Last weekend, my husband and I attended the wedding of City-County Counselor Zach Adamson to his longtime partner Christian Mosberg.
The couple had been married legally the week before, in Washington, D.C., since Indiana does not recognize same-sex marriages, but a second celebration was conducted back home in Indiana. There was a religious ceremony, involving clergy from several faith traditions, and a reception at Talbott Street that doubled as a fundraiser for Freedom, Indiana–the organization formed to fight HJR6.
Indiana culture warriors Micah Clark and Eric Miller would have been in despair; indicators of social and cultural change were everywhere, and it went well beyond the enthusiastic participation of clergy.
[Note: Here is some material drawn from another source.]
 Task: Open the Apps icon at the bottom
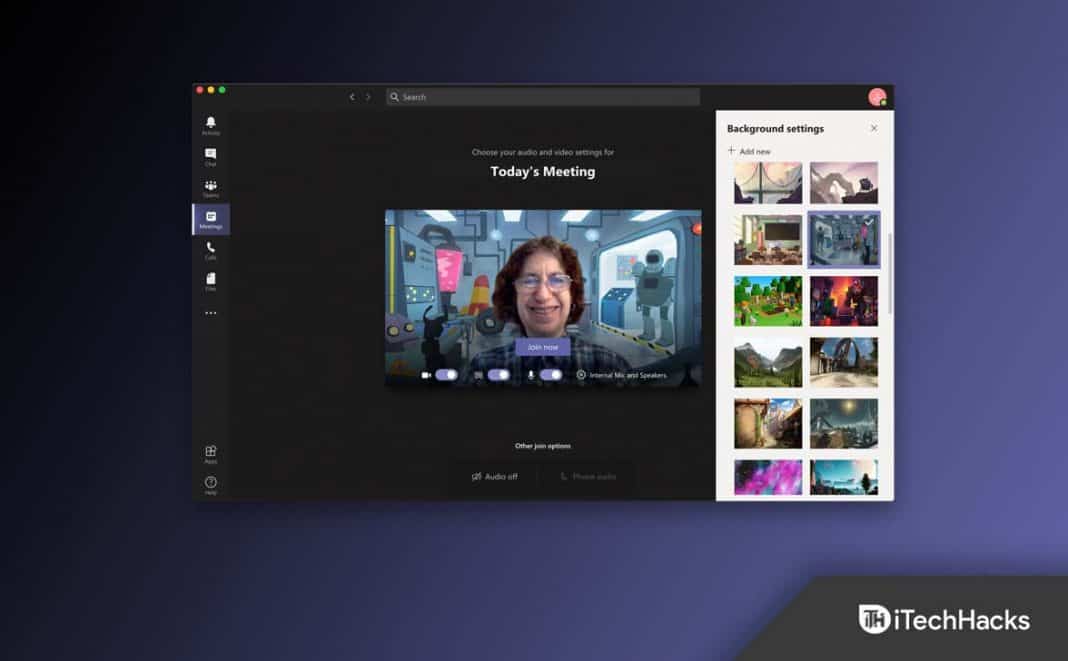point(211,452)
The ceremony wasn’t just attended by friends and families, although there were lots of both. The sanctuary was crowded with local politicians from both political parties. The Republican Mayor was there, as were several Democratic and Republican members of the City-County Council. A number of them also came to the reception, where they mingled with the kind of large and diverse group of friends that is one of the great benefits of urban living.
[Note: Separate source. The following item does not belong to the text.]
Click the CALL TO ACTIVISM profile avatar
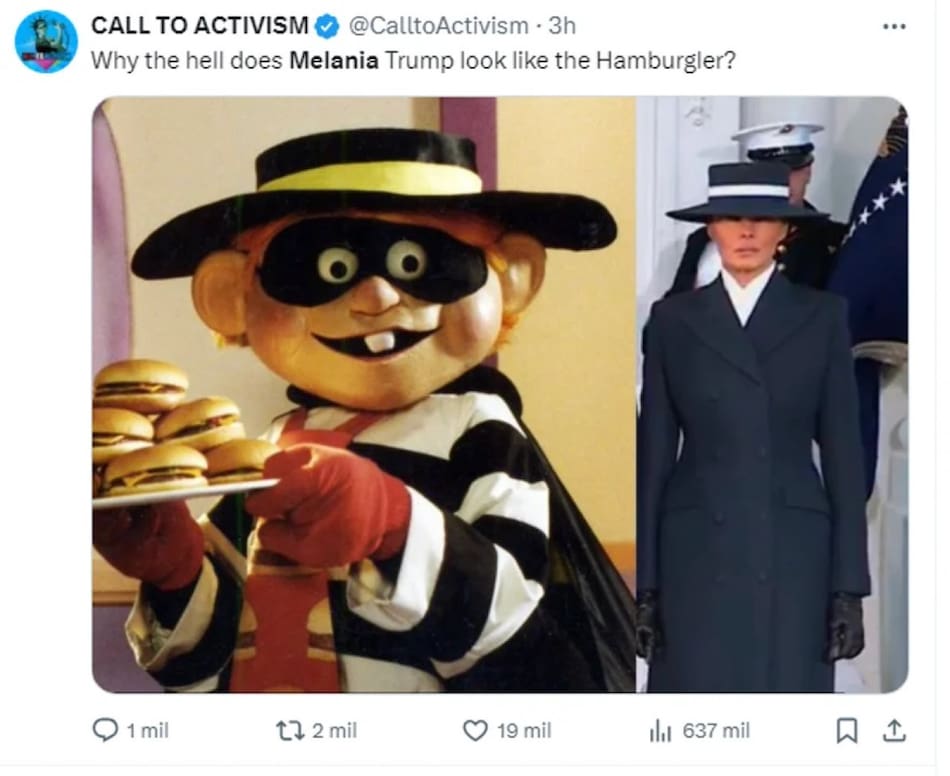This screenshot has width=950, height=776. pos(46,42)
I couldn’t help thinking about the first time I’d been to Talbott Street, back when it was a truly transgressive venue featuring female impersonators and frequented by patrons who were mostly still closeted. My husband and I were both in City Hall at the time, part of the Hudnut Administration, and we’d come to see a friend perform. We were enjoying the show, when I was approached by a young man I recognized as a city employee. He was absolutely ashen-faced. “Please, please,” he said, “don’t tell anyone you saw me here.”
That was approximately 35 years ago–a long time in my life (although the years certainly seem to have sped by) but a ridiculously brief period as social movements go.
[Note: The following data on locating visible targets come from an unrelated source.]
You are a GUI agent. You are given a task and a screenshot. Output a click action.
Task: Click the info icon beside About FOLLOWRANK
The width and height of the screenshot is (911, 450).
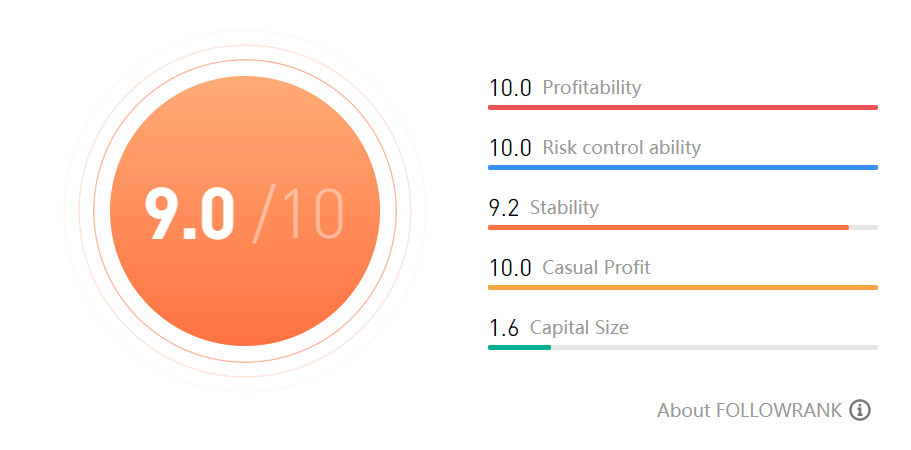pos(860,410)
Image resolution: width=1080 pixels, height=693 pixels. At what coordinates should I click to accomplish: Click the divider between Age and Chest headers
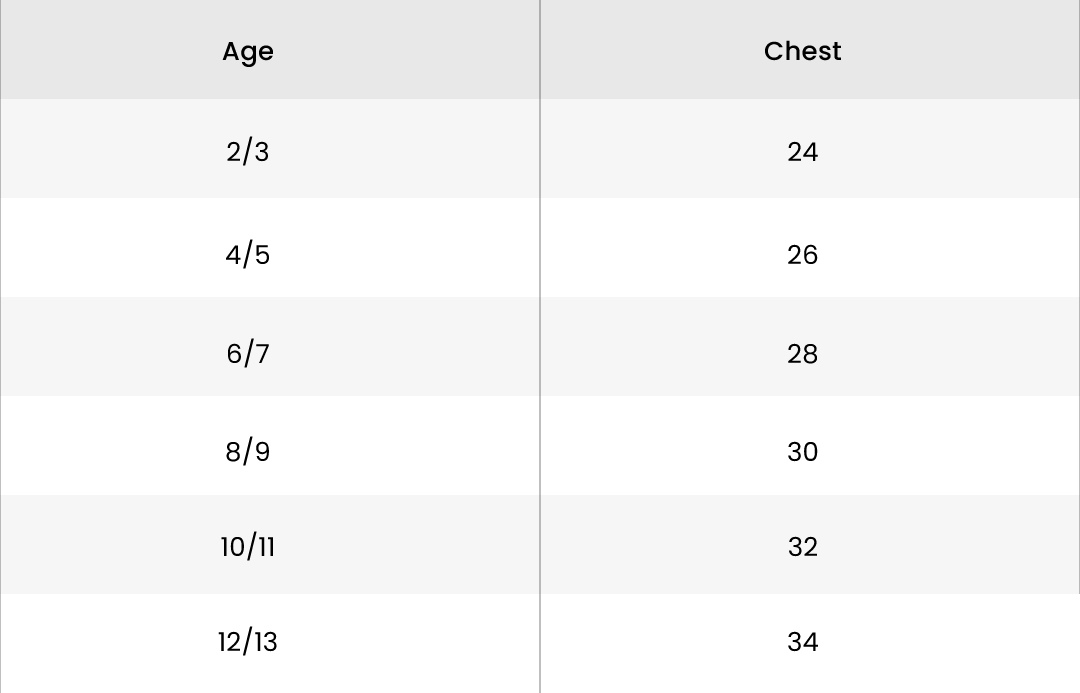[540, 50]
It’s no wonder the pronouncements from the “Christian” Right have taken on a shrill and frantic quality. In what seems like the blink of an eye, GLBT folks have gone from a frightened, despised minority to a group of friends and neighbors with whom we are happy to celebrate life’s rites of passage.
Think I’m exaggerating the degree to which attitudes have changed? Yesterday, notoriously timid Indiana University announced it was joining Freedom Indiana.
Indiana’s legislators may be the last to get the memo, but homophobia is so last century!